Economic Policy Institute (US) on Minimum Wage


In a joint statement issued on Wednesday, October 11, five Nobel Prize winners and over 650 other economists endorsed a statement urging a raise in the minimum wage. The statement asserts that a modest raise in the minimum wage (in the range of a $1.00 to $2.50 per hour), with future increases indexed to protect the workers’ purchasing power, “can significantly improve the lives of low-income workers and their families, without the adverse effects that critics have claimed.”

http://www.epi.org/content.cfm/minwagestmt2006

Second, Securing the Wage Floor—a new analysis by EPI’s EARN Director Michael Ettlinger—examines the effect and various approaches to indexing and counters the arguments most commonly made against it.

Next, in an EPI Snapshot, economic analyst Liana Fox examines the six states with ballot initiatives and finds that, if all of these measures pass, then more than 1.5 million workers would receive raises, with 652,000 children of these workers directly benefiting. Counting the 22 states plus the District of Columbia that already have minimum wages above the federal rate, 70% of the U.S. workforce will live in a state with a higher-than-federal level if voters approve all the proposals.
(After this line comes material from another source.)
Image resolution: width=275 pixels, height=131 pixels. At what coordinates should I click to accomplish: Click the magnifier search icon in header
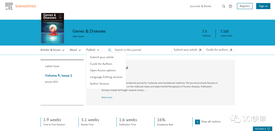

Finally, EPI’s new Briefing Paper, Minimum Wage Trends—Understanding Past and Contemporary Research, also by Fox, examines the methods and findings of the major research that has been done on the effects of minimum wage raises. Where it was once accepted almost unquestioningly that raising the minimum wage was bad for jobs, better methods and the data derived from more recent experience have led many experts to conclude that any negative effects of a minimum wage raise are negligible and outweighed by the benefits to the workers affected.

One comment

  • Two points:

    1) The link between those who are in poverty and those who are paid minumum wage is tenuous at best. The typical minimum-wage worker is a student living at home.

    2) The *short-run* effects of a minimum wage increase on employment are – as far as we can tell – insignificant. But the long-run effects are not.

    My reading of the literature is that an increase in the minimum wage will do approximately nothing to improve the welfare of those who are in poverty. For example, Card and Krueger conclude that in the US context,

    “The minimum wage is a blunt instrument for reducing overall poverty, however, because many minimum-wage earners are not in poverty and because many of those in poverty are not connected to the labor market. We calculate that the 90-cent increase in the minimum wage between 1989 and 1991 transferred roughly $5.5 billion to low-wage workers…. an amount that is smaller than most other federal antipoverty programs, and that can have only limited effects on the overall income distribution.”